LAWS(PVC)-1922-2-17

SRIMATI JOHARA BANOO Vs. GANGA CHANDRA CHOWDHURY

Decided On February 24, 1922
SRIMATI JOHARA BANOO Appellant
V/S
GANGA CHANDRA CHOWDHURY Respondents

JUDGEMENT

(1.) These three appeals Nos. 178, 390 and 397 arise out of two connected suits. Appeal No. 178 arises out of Suit No. 2548 of 1916 and Appeals Nos. 390 and 397 arise out of Suit No. 2547 of 1916. The two connected suits were brought to recover possession of a tenure which had been purchased by an auction-purchaser at a rent sale and he claimed to have annulled some incumbrences subsisting in the land, namely a howla and a raiyati interest The First Court dismissed both the suits, but the Second Court decreed the suits.

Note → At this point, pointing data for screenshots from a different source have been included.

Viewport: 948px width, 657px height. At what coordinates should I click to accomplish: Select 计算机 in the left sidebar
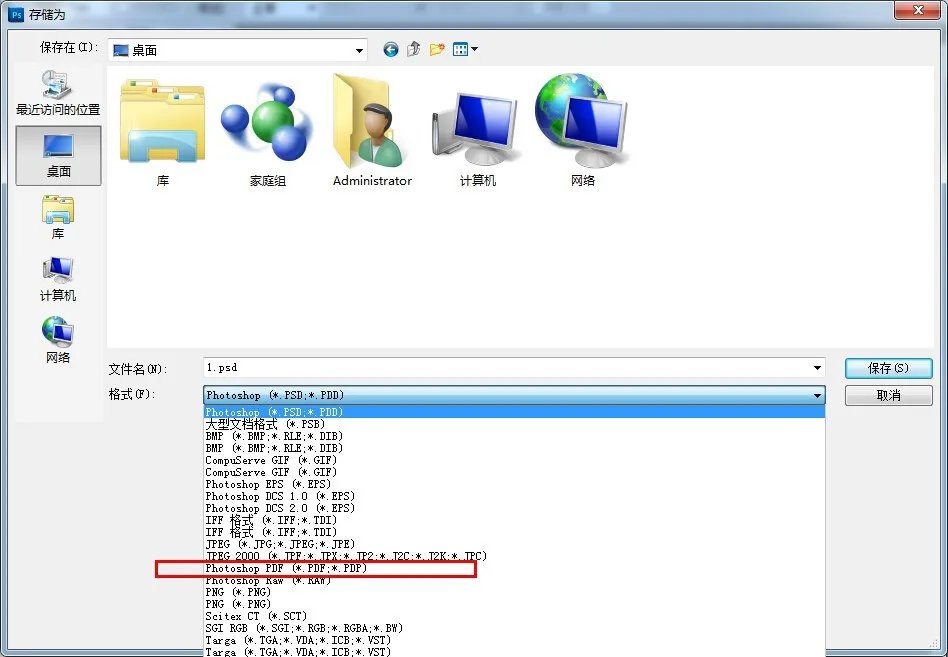(x=58, y=279)
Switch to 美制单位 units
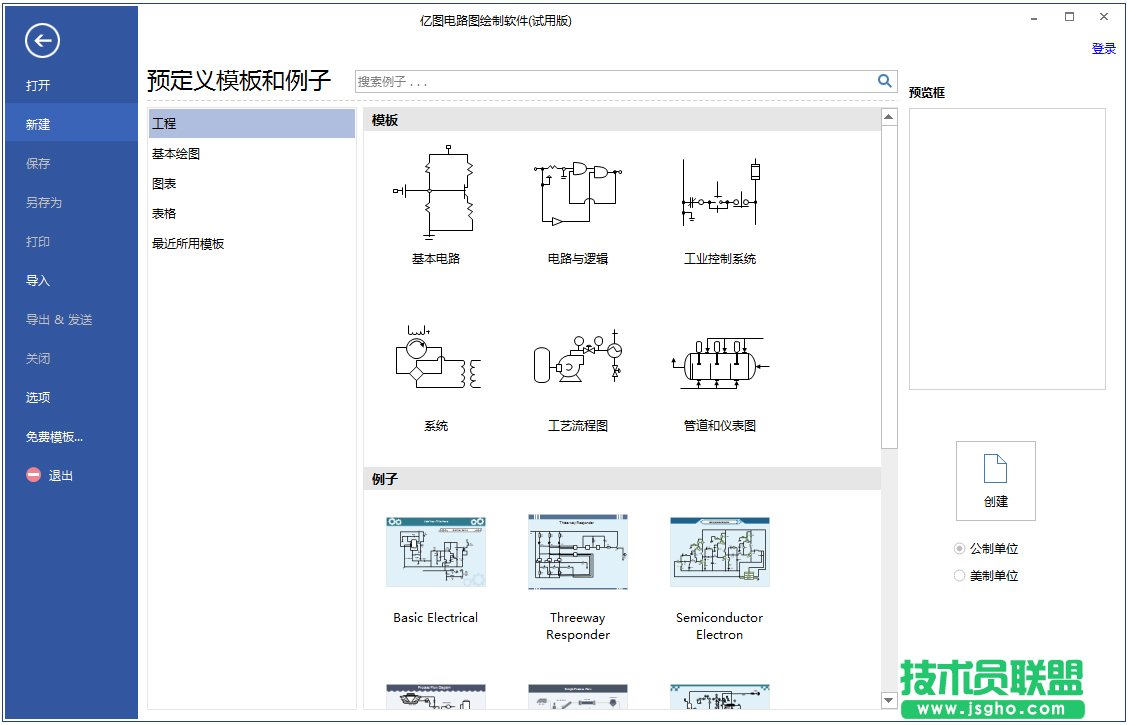The width and height of the screenshot is (1128, 725). click(x=959, y=575)
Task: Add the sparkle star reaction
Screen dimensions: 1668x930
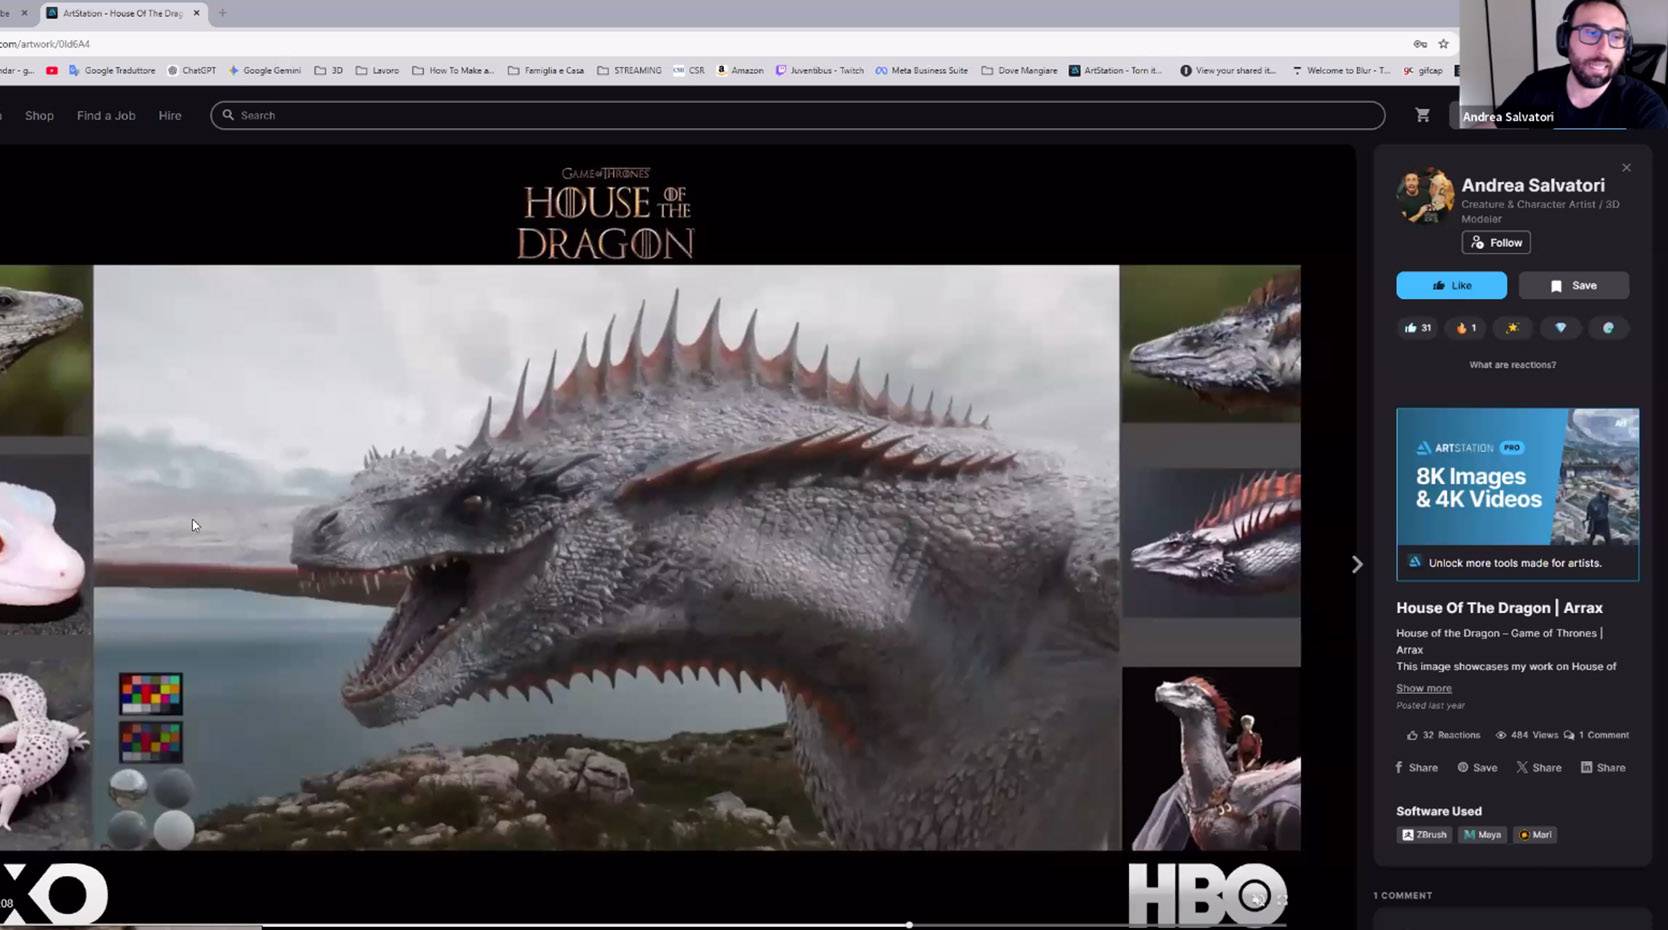Action: pyautogui.click(x=1512, y=328)
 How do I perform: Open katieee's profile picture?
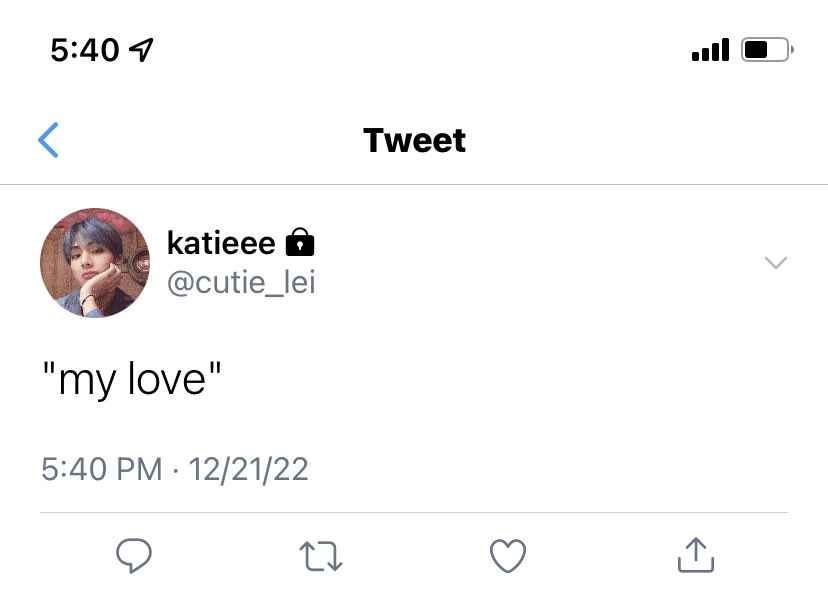(x=95, y=262)
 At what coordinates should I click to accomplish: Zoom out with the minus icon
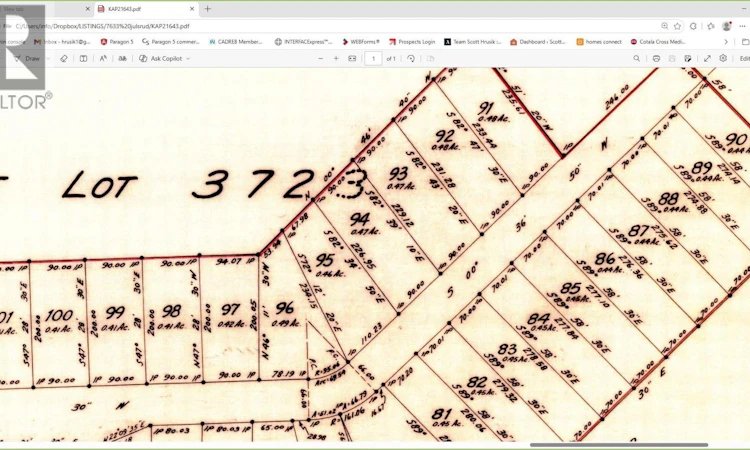pos(320,58)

In Appeal $0. 178, there are two sets of appellants, namely, defendant No. 6, the howladar and defendants Nos. 15, 16 and 17 whom I may describe as the holders of a raiyati at a fixed rate subject to that contention urged on their behalf that they do not in fact hold at a fixed rate. Appeal No. 390 is preferred by defendant No. 9, a raiyat and Appeal No. 397 is preferred by the howldar.

(2.) Four or rather five questions have been urged before us in these appeals. First, it is said that so far as the raiyat are concerned, they hold at fixed rents and have a right of occupancy and they are not encumbrancers, but have protected interests. Secondly it is said that if they are wrong on this first point they are act to be deemed raiyats holding at fixed rates of rents having regard to the terms upon which they hold. It is said that their rents being liable to be increased they cannot be said to be raiyats holding at fixed rate of rents. These two questions, of course, concern only the raiyats and not the howladars;

(3.) The third question which is raised, affects both the howladars and the raiyats and the contention there under was that the decree in respect of which the purchase was made was not a rent-decree because of certain irregularities which I shall presently mention.